# Need one more for an offshore trip Aug 2nd



## photofishin (Aug 7, 2009)

Going out of Port Aransas. We have 3, need one more. Captain has a twin engine 28ft Pursuit. We'll be targeting amberjack, mahi, blackfins and then coming in to drop for some state snapper and mangroves. All day trip. Prefer someone who's been offshore and doesn't get seasick.
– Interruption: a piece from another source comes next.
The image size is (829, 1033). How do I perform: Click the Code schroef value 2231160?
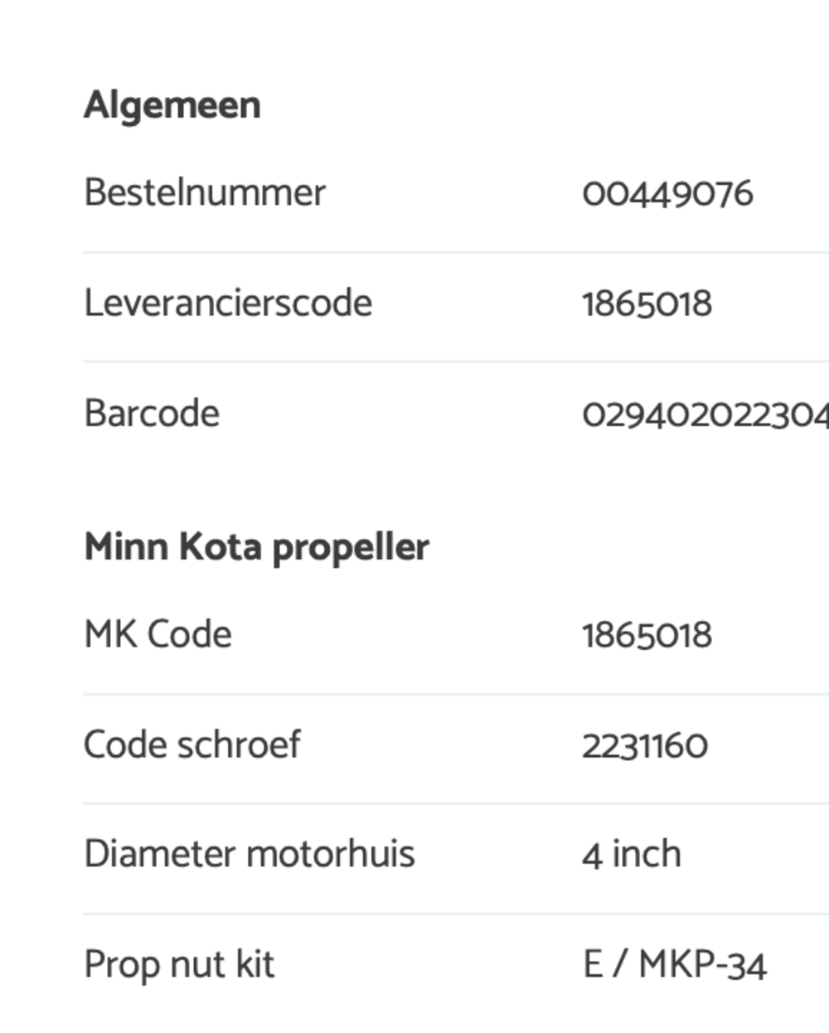click(645, 745)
All you'll need is a license and to provide your own drinks/food.
PM me here if you can go.


----------



## Big Guns 1971 (Nov 7, 2013)

When you going.


----------



## KENNEDY (May 24, 2013)

Big Guns 1971 said:


> When you going.


Seriously?

Sent from my iPhone using Tapatalk 2


----------



## Big Guns 1971 (Nov 7, 2013)

yeah......

Looking at it on the phone didn't show the date because of the screen size... 

I see it now that I'm on the computer.


----------



## flasnook (Jun 22, 2014)

August 2


----------



## photofishin (Aug 7, 2009)

Cost is $200 per person plus tip.


----------



## Yams (Jul 16, 2008)

PM Sent.


----------



## photofishin (Aug 7, 2009)

trip full...thanks all


----------